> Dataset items
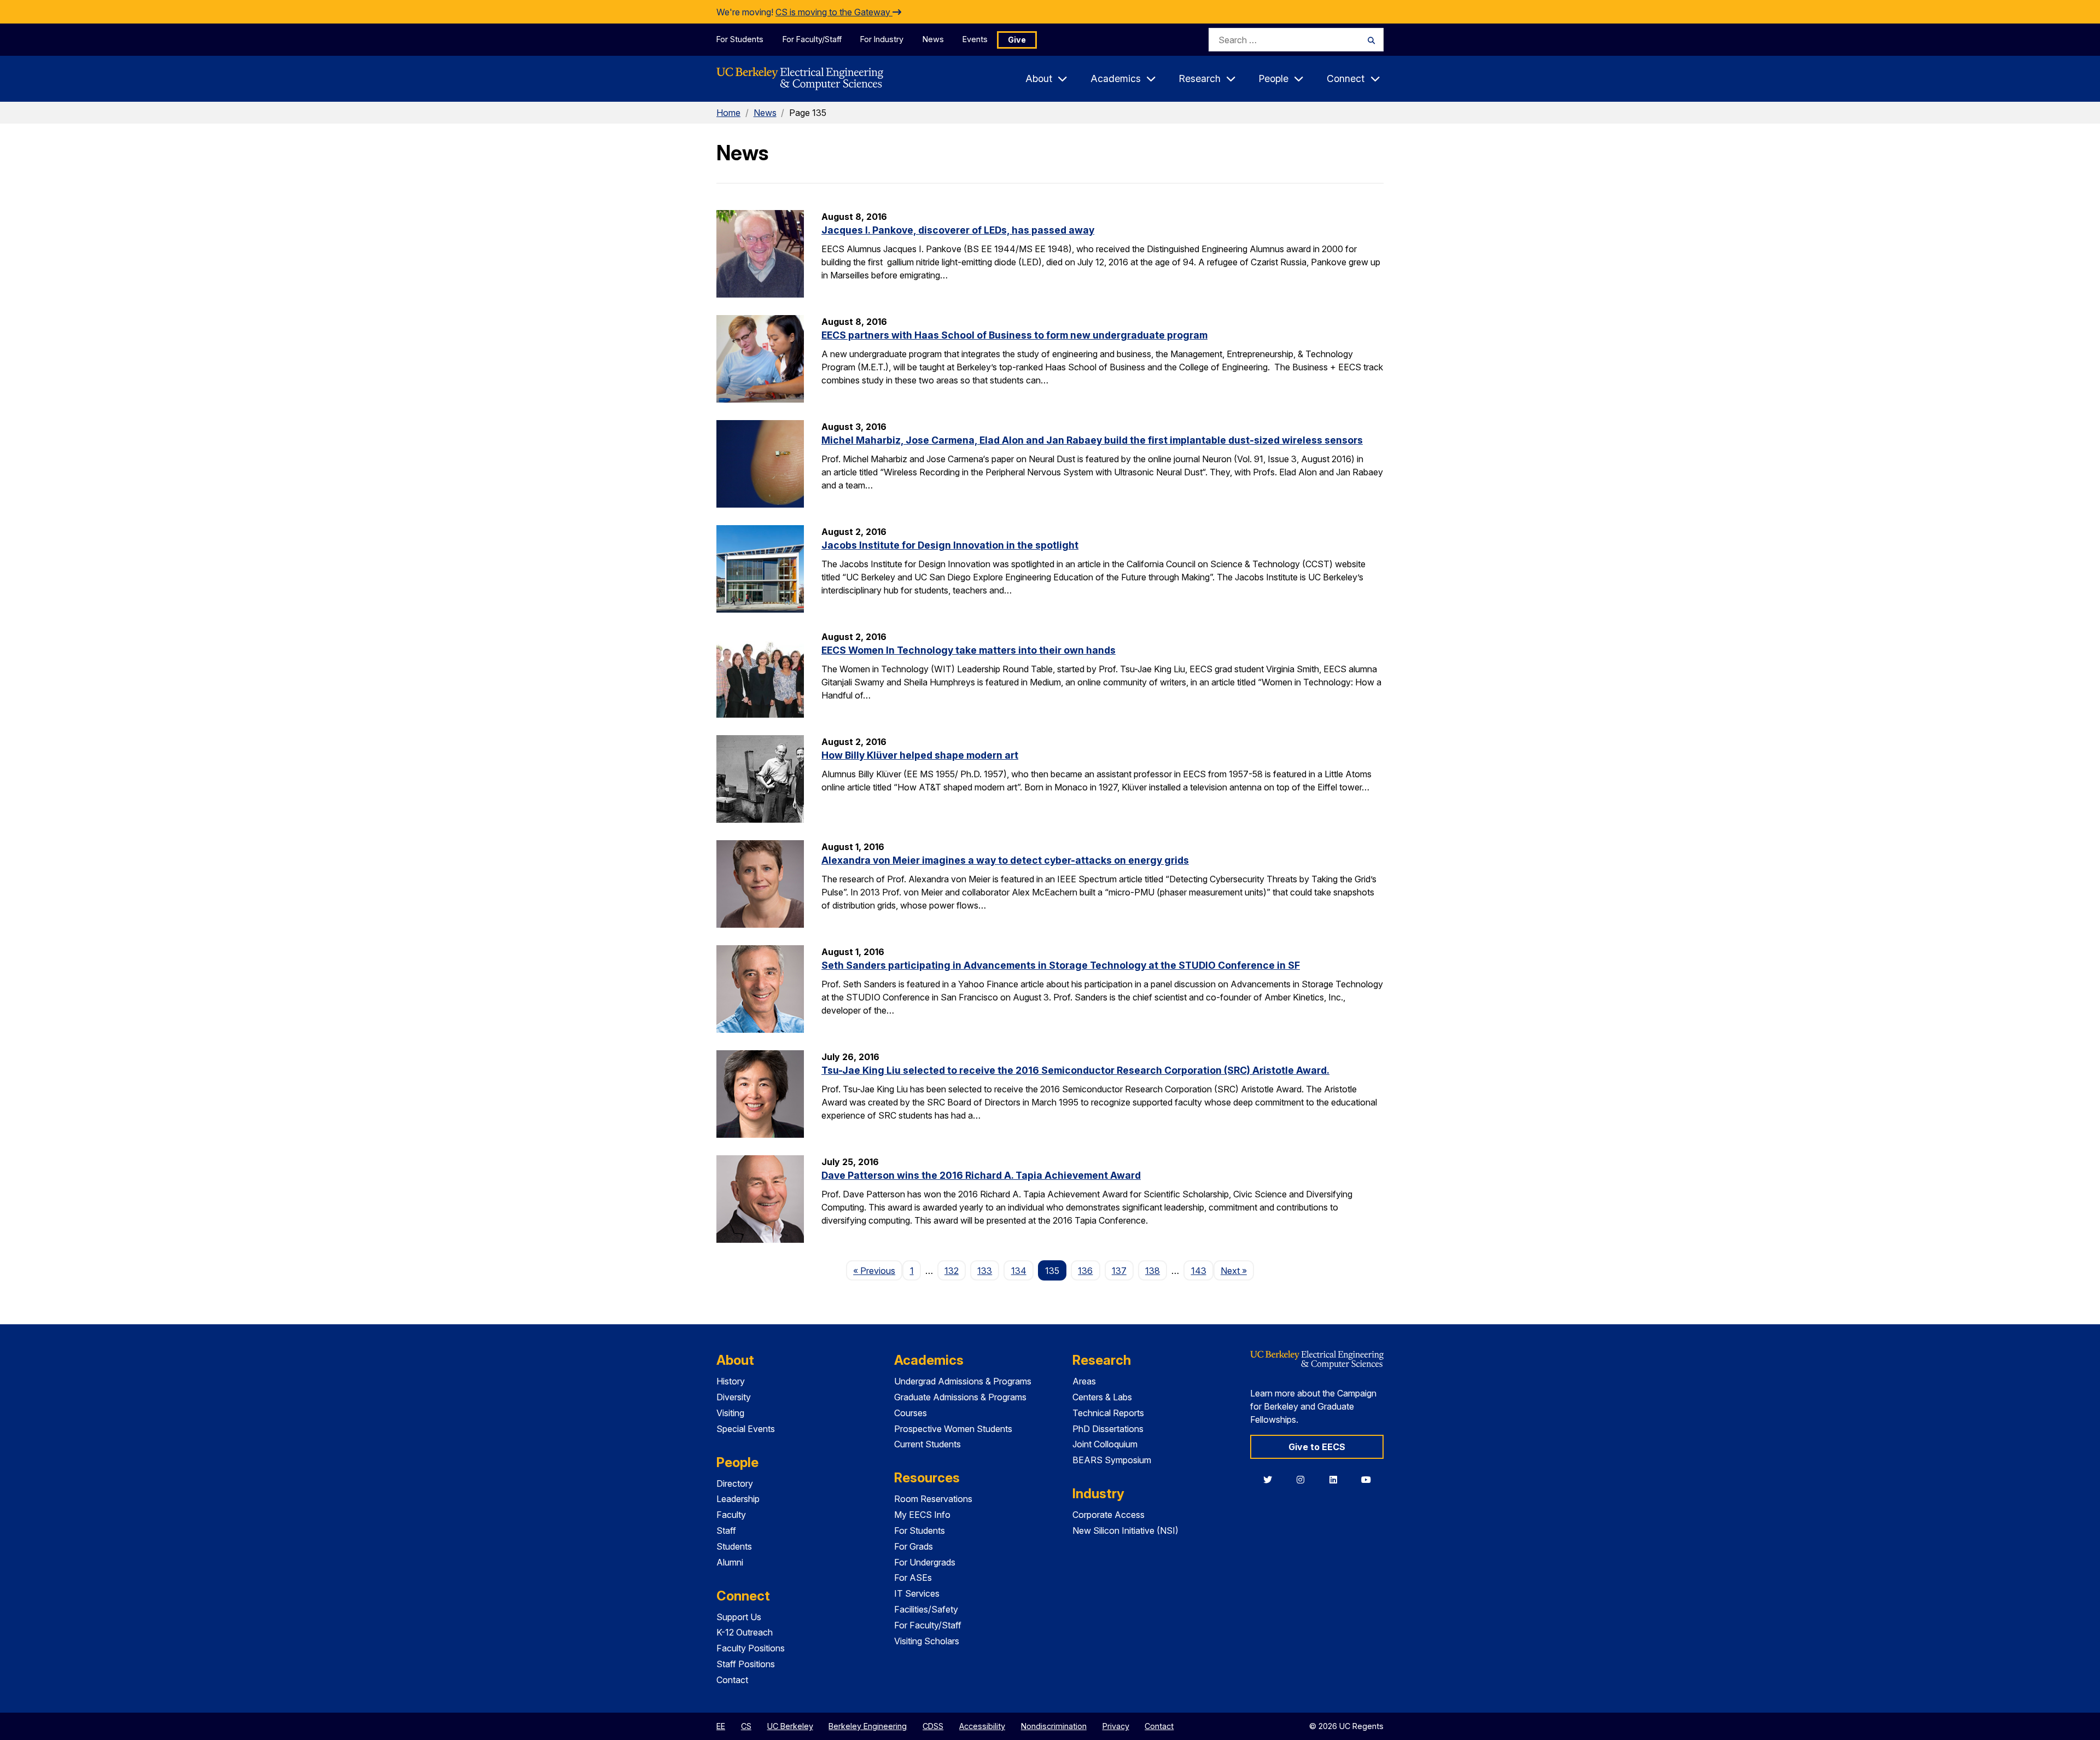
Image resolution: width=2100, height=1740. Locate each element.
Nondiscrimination (1054, 1726)
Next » (1237, 1270)
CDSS (933, 1726)
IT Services (917, 1593)
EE (720, 1726)
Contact (732, 1679)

> Requirement
Output only a verbatim copy of the lines spanning from the line that contains "Nondiscrimination (1054, 1726)" to the end of the records above.

> Task answer
Nondiscrimination (1054, 1726)
Next » (1237, 1270)
CDSS (933, 1726)
IT Services (917, 1593)
EE (720, 1726)
Contact (732, 1679)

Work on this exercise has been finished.